Bioengineers at Columbia University appear to have solved this problem by devising a way to grow engineered skin in complex, three-dimensional shapes, making it possible to construct, for example, a seamless “glove” of skin cells that can be easily slipped onto a severely burned hand.
The researchers reported their findings in a paper published Jan. 27 in Science Advances.
“Three-dimensional skin constructs that can be transplanted as ‘biological clothing’ would have many advantages,” says lead developer Hasan Erbil Abaci, PhD, assistant professor of dermatology at Columbia University Vagelos College of Physicians and Surgeons. “They would dramatically minimize the need for suturing, reduce the length of surgeries, and improve aesthetic outcomes.”
The current study also revealed that the continuous 3D grafts have better mechanical and functional properties than conventional, pieced-together grafts.
The process of creating the new skin grafts begins with a 3D laser scan of the target structure, such as a human hand.
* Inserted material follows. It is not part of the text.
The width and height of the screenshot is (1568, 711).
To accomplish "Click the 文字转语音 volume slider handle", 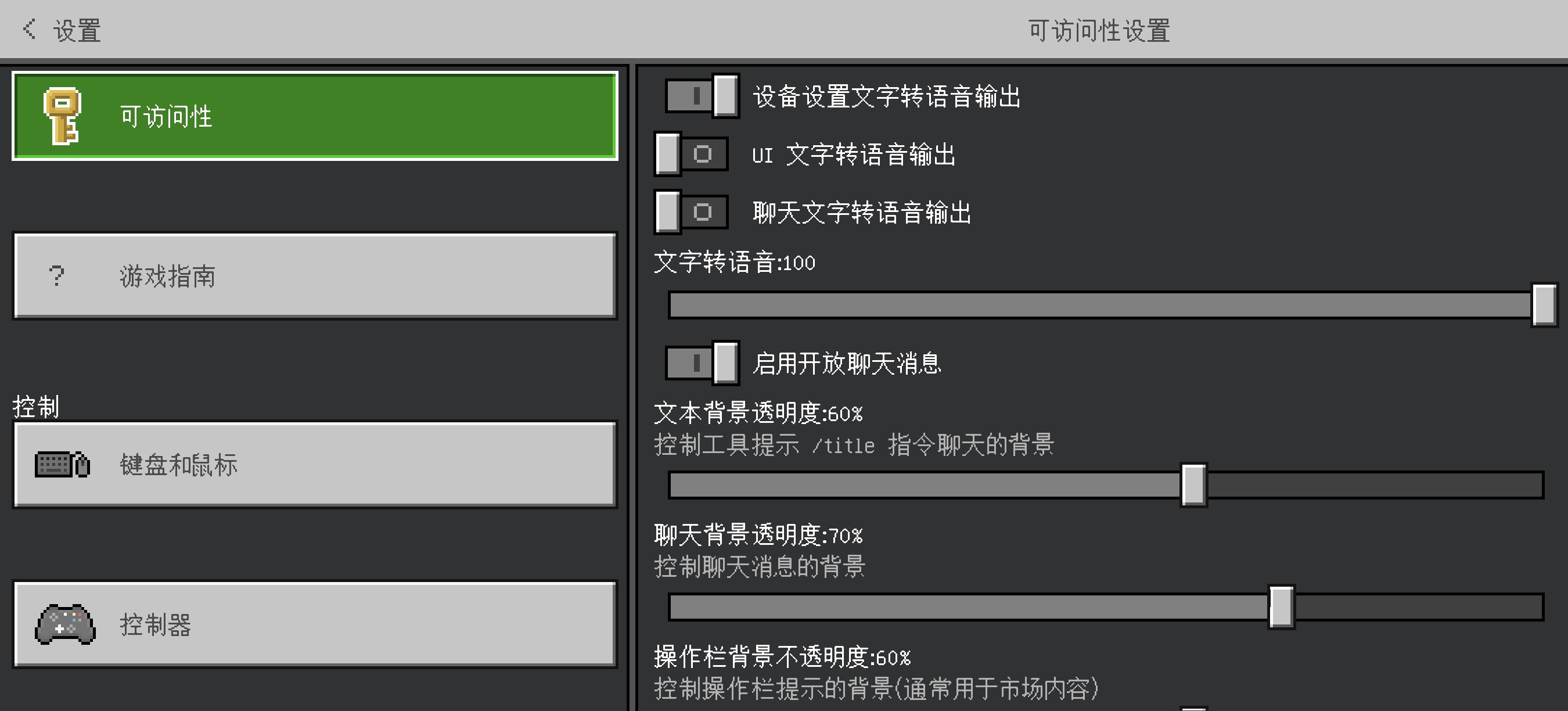I will pyautogui.click(x=1544, y=305).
Next, a hollow, permeable model of the hand is crafted using computer-aided design and 3D printing. The exterior of the model is then seeded with skin fibroblasts, which generate the skin’s connective tissue, and collagen (a structural protein). Finally, the outside of the mold is coated with a mixture of keratinocytes (cells that comprise most of the outer skin layer, or epidermis) and the inside is perfused with growth media, which support and nourish the developing graft.
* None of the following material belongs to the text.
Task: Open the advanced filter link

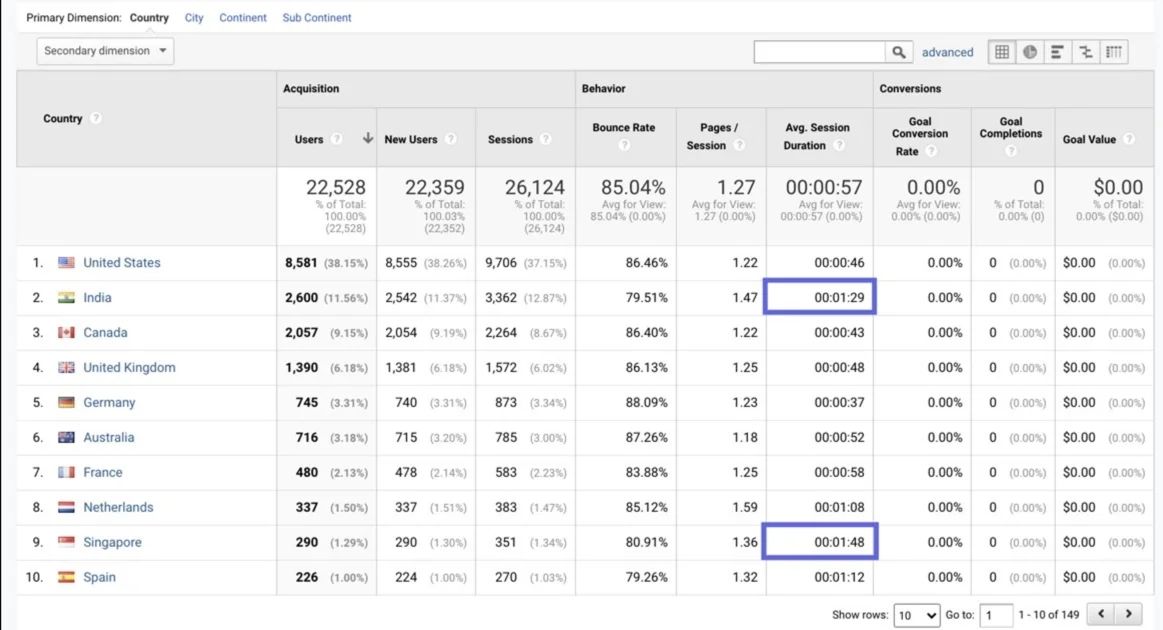Action: point(947,52)
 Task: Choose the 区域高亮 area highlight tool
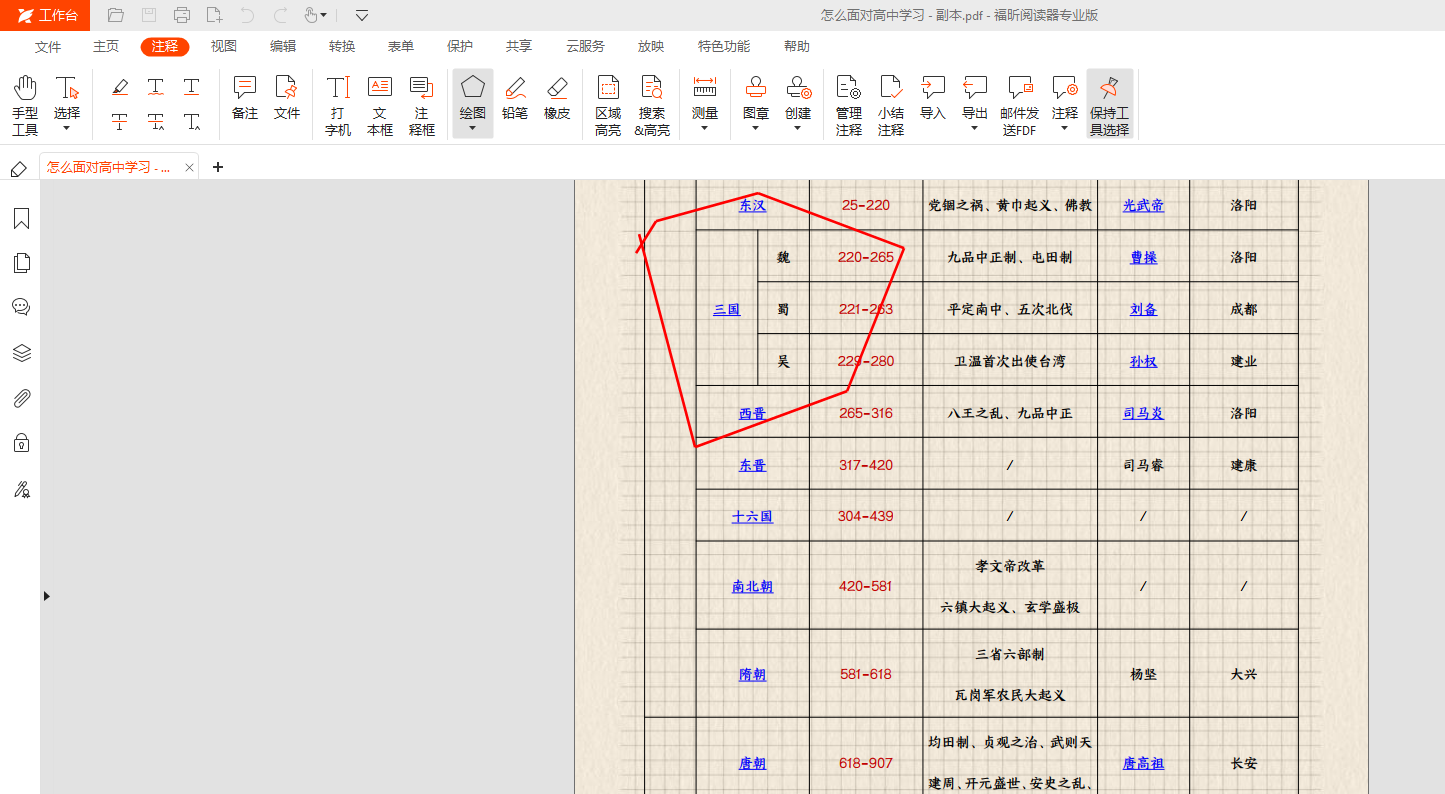tap(608, 104)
Except for the 3D scaffold, the researchers employed the same procedures used to make flat engineered skin and the entire process took the same time, about three weeks.
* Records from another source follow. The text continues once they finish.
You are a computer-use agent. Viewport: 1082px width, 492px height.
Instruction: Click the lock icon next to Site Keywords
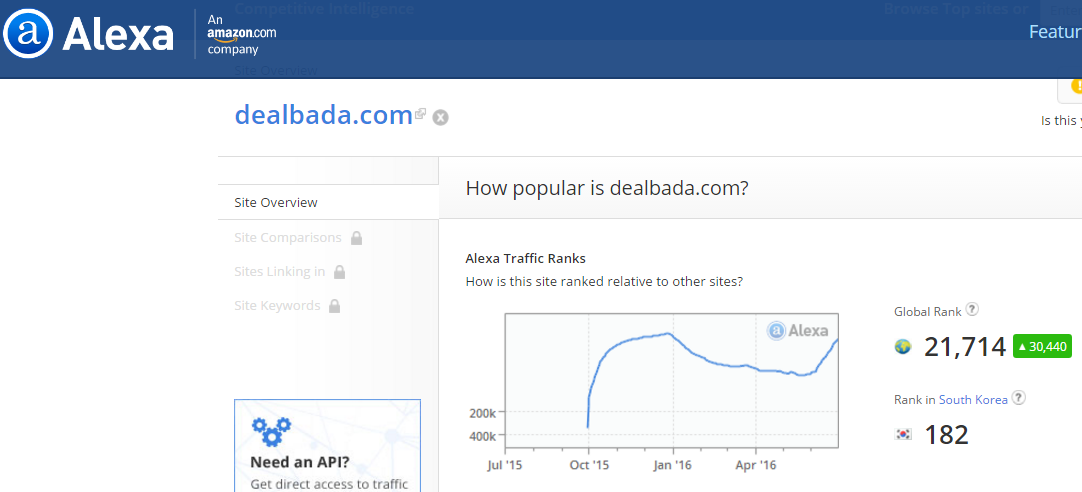tap(336, 306)
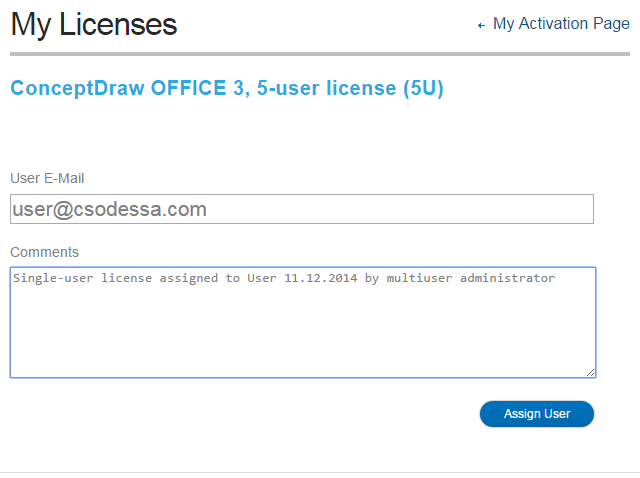
Task: Click the word 'license' in the comment text
Action: coord(127,278)
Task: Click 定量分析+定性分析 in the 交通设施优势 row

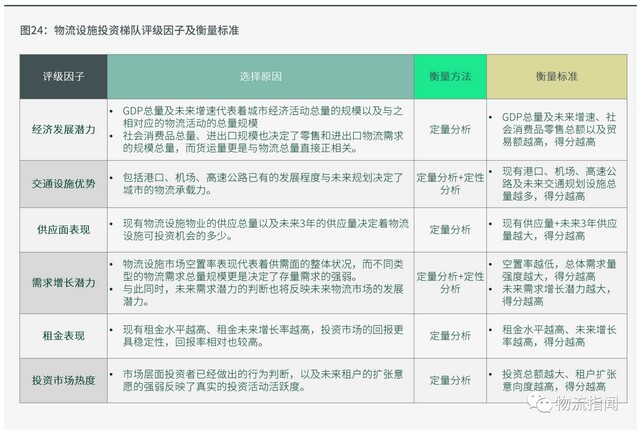Action: coord(450,183)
In a first test of the 3D engineered skin, constructs composed of human skin cells were successfully grafted onto the hind limbs of mice. “It was like putting a pair of shorts on the mice,” Abaci says, “The entire surgery took about 10 minutes.” Four weeks later, the grafts had completely integrated with the surrounding mouse skin, and the mice reacquired full functions of the limb.
Mouse skin heals differently than human skin, so the researchers next plan to test the grafts on larger animals with skin biology that more closely matches that of humans. Clinical trials on humans are likely years away.
Redesigning engineered skin
The 3D grafts are the first major re-design of engineered skin grafts since they were first introduced in the early 1980s. “Engineered skin started with only two cell types, but human skin has around 50 types of cells. Most research had focused on mimicking the cellular components of human skin,” Abaci says. “As a bioengineer, it’s always bothered me that the skin’s geometry was overlooked and grafts have been made with open boundaries, or edges. We know from bioengineering other organs that geometry is an important factor that affects function.”
Abaci and his team realized they could make more lifelike grafts when 3D printers became available and could create three-dimensional scaffolds necessary for making the engineered skin.
“We hypothesized that a 3D fully enclosed shape would more closely mimic our natural skin and be stronger mechanically, and that’s what we found,” Abaci says. “Simply remaining faithful to the continuous geometry of human skin significantly improves the composition, structure, and strength of the graft.”
In the future, Abaci envisions grafts could be custom-made from a patient’s own cells. With only a 4X4 mm skin sample, enough cells can be cultured and multiplied to create enough skin to cover a human hand.
“Another compelling use would be face transplants, where our wearable skin would be integrated with underlying tissues like cartilage, muscle, and bone, offering patients a personalized alternative to cadaver transplants,” Abaci says.
The research was funded by a grant from the National Institute of Arthritis and Musculoskeletal and Skin Diseases (5K01AR072131) and the epiCURE Center at Columbia University Irving Medical Center (5P30AR069632).
Dr. Abaci has a pending patent application on this technology.